Pemakaian perundang-undang sebagai sendi utama
sistem hukum nasional karena :
(i)
Sistem
hukum Indonesia sebagai akibat sistem hukum Belanda lebih menempatkan
kontinental yang mengutamakan bentuk sistem hukum tertulis (gescreverecht/written
low).
(ii)
Politik
pembangunan hukum nasional mengutamakan penggunaan peraturan
perundang-undangan sebagai instrumen
utamanya dibandingkan dengan hukum yurisprudensi dan hukum kebiasaan.
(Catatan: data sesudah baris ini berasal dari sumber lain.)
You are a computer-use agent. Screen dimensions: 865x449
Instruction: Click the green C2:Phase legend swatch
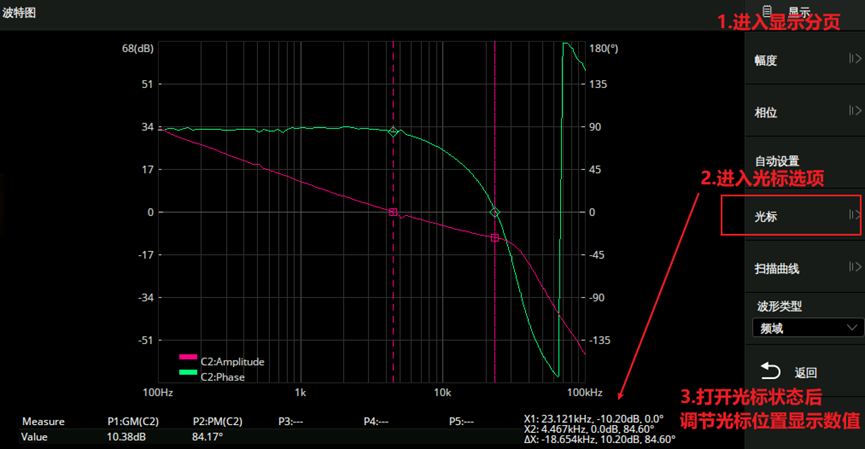(188, 376)
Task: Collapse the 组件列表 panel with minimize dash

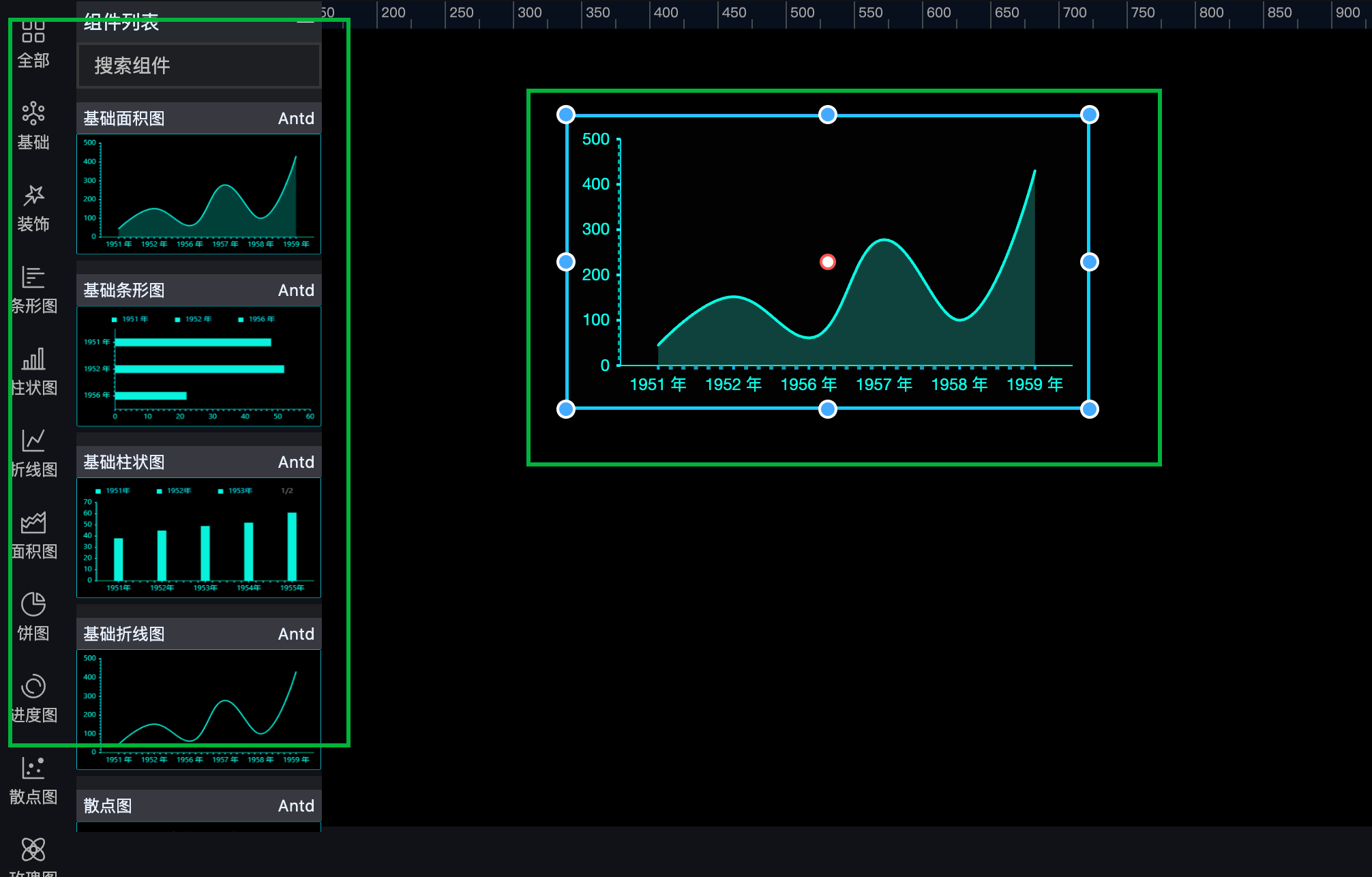Action: tap(305, 22)
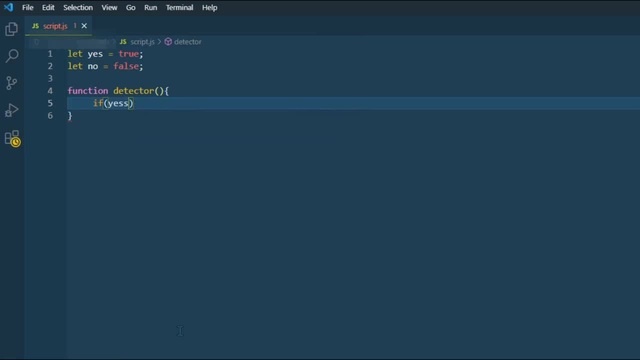Open the Extensions view icon

(x=12, y=138)
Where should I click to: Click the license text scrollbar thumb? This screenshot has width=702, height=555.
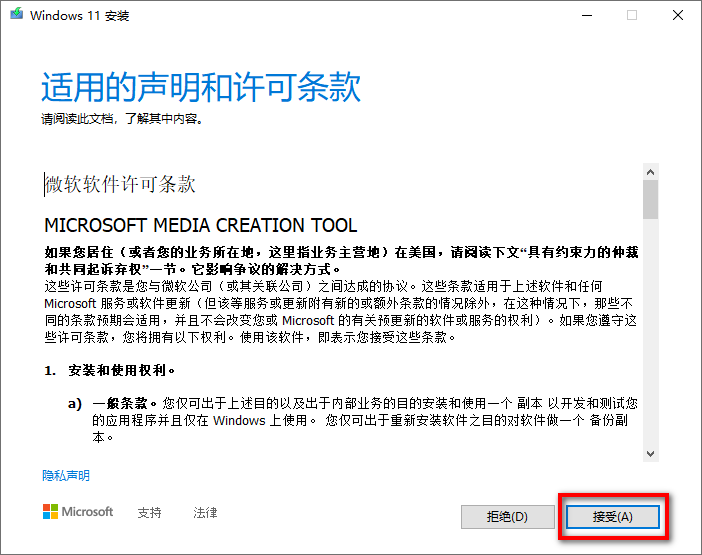pos(650,199)
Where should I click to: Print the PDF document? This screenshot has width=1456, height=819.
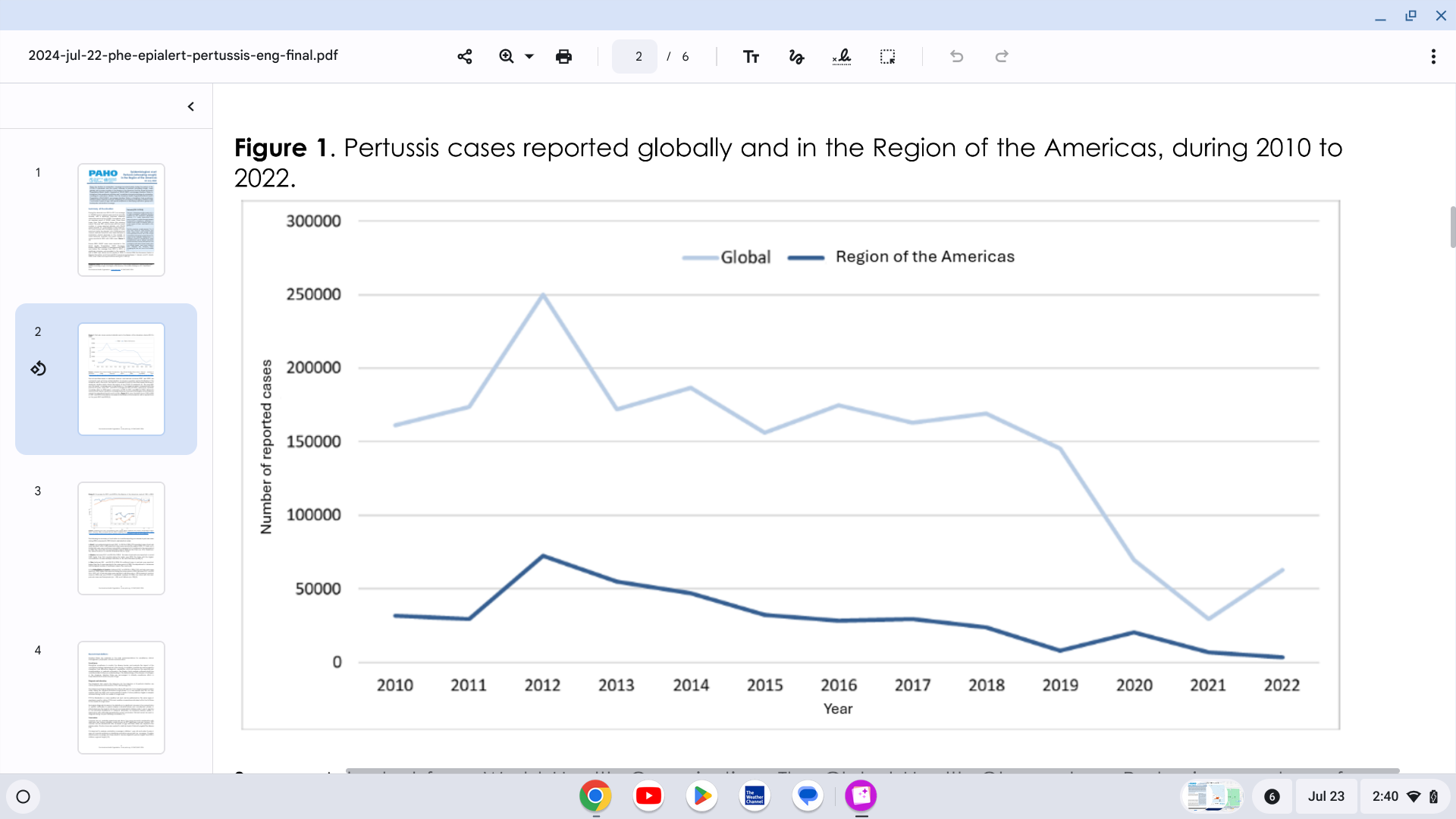563,56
Hal ini antara lain karena bangunan hukum nasional yang menggunakan
perundang-undangan sebagai instrumen dapat disusun secara berencara (dapat
direncanakan).
b. Fungsi pembaharuan hukum. peraturan
perundang-undangan dapat direncanakan,
sehingga pembaharuan hukum dapat pula direncanakan. peraturan
perundang-undangan tidak hanya melakukan
fungsi pembaharuan terhadap peraturan perundang-undangan yang sudah ada, tetapi
dapat pula digunakan sebagai sebagai sarana memperbaharui yurisprudensi, hukum
kebiasaan atau hukum adat. Fungsi pembaharuan terhadap perundang-undangan antara lain dalam rangka mengganti peraturan
perundang-undangan dan masa hukum
Belanda. Tidak kalah pentingnya memperbaharui peraturan
perundang-undangan nasional (dibuat
setelah merdeka) yang tidak sesuai lagi dengan kebutuhan dan perkembangan baru.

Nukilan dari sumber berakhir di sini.